● **Objetivo A**
Responde estas preguntas sobre el pasaje acerca de la justicia colonial:
(i) ¿Qué castigos prescribían por lo general las justicias coloniales?
(ii) ¿A qué se destinaba usualmente la sanción pecuniaria?
(iii) ¿A raíz de qué acababan los fiscales reconociendo las atenuantes y gradaciones?
● **Objetivo B**
Reproduce del pasaje sobre la justicia colonial el fragmento que empieza en "Como resulta evidente" y termina en "Veamos un ejemplo.", sin alterar nada.

----- Pasaje mostrado

Como resulta evidente al estudiar la documentación, la mayor parte de las veces las justicias coloniales se conformaban con aplicar las formas atenuadas del "teatro del poder", donde se castigaba el cuerpo del transgresor, prescribiendo por lo general los azotes o el destierro (por separado o combinados), los cuales podían ser acompañados de la correspondiente sanción pecuniaria, destinada usualmente a los "gastos de justicia" del gobierno colonial. En cuanto a los fiscales, pese a sus vehementes alegatos para que se ejecutasen los castigos tal y como eran prescritos por la ley, acababan reconociendo las innumerables atenuantes y gradaciones que admitían la aplicación de la justicia penal indiana, a raíz del peso de la costumbre en la praxis de los jueces encargados de sentenciar una causa determinada. Veamos un ejemplo.

----------
----- Registros extraídos

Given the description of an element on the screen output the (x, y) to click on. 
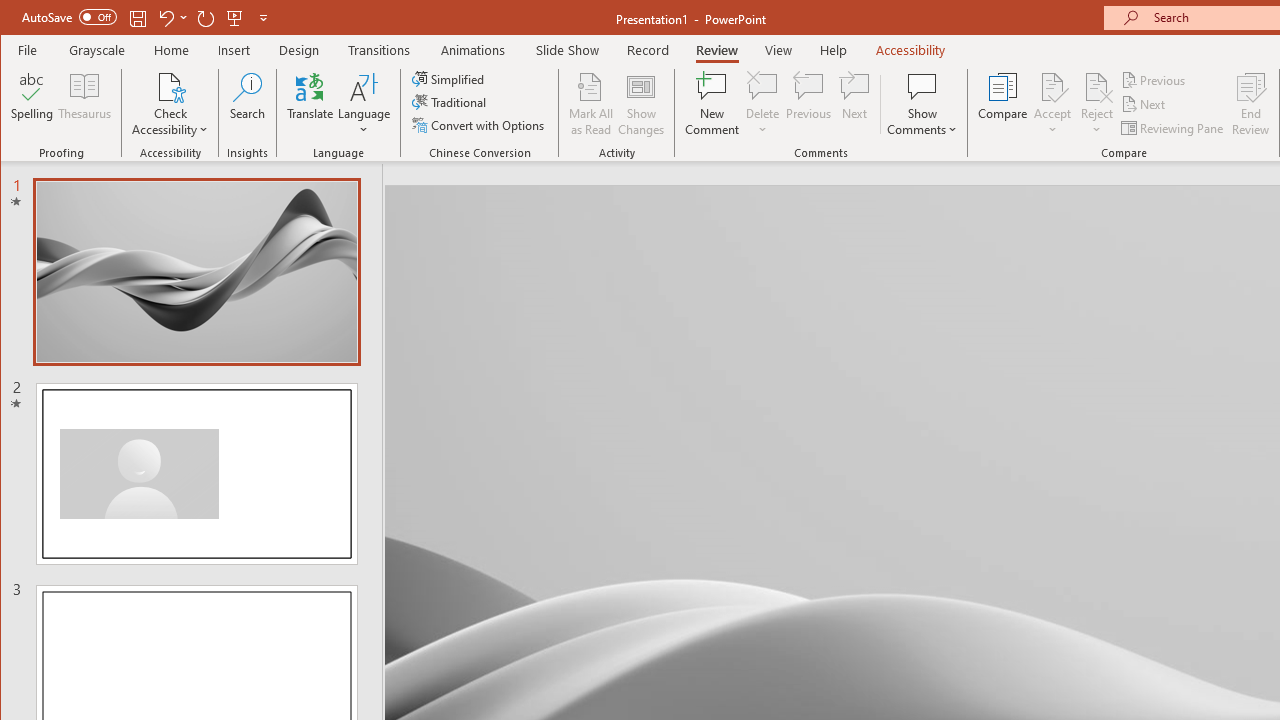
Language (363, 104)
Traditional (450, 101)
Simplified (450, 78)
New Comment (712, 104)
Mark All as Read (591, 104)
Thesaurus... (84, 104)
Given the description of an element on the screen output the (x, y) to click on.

----------
----- Registros extraídos

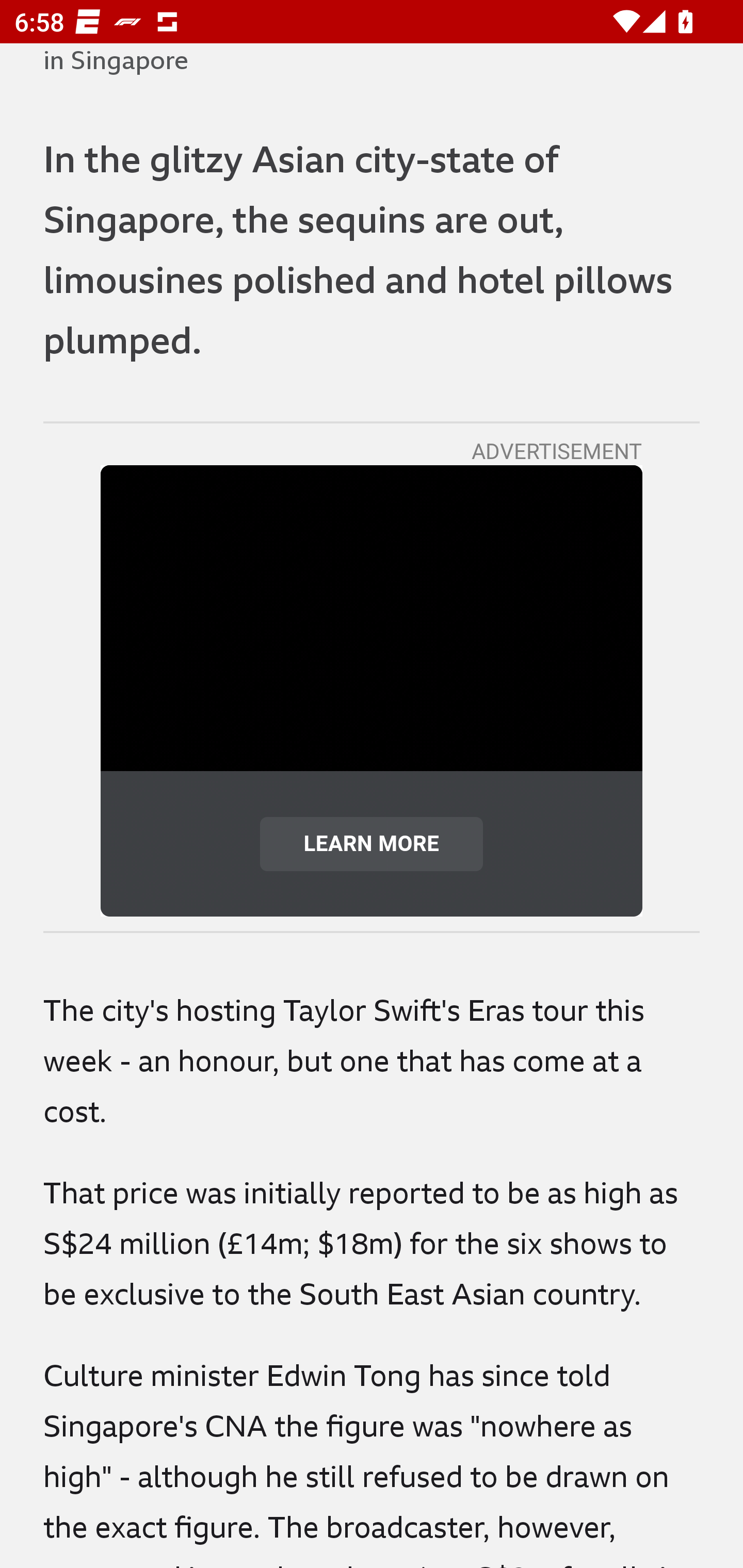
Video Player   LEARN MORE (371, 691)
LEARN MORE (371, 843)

----------

● **Resultado A**
(i) Los azotes o el destierro, por separado o combinados.
(ii) A los "gastos de justicia" del gobierno colonial.
(iii) A raíz del peso de la costumbre en la praxis de los jueces encargados de sentenciar una causa determinada.

● **Resultado B**
Como resulta evidente al estudiar la documentación, la mayor parte de las veces las justicias coloniales se conformaban con aplicar las formas atenuadas del "teatro del poder", donde se castigaba el cuerpo del transgresor, prescribiendo por lo general los azotes o el destierro (por separado o combinados), los cuales podían ser acompañados de la correspondiente sanción pecuniaria, destinada usualmente a los "gastos de justicia" del gobierno colonial. En cuanto a los fiscales, pese a sus vehementes alegatos para que se ejecutasen los castigos tal y como eran prescritos por la ley, acababan reconociendo las innumerables atenuantes y gradaciones que admitían la aplicación de la justicia penal indiana, a raíz del peso de la costumbre en la praxis de los jueces encargados de sentenciar una causa determinada. Veamos un ejemplo.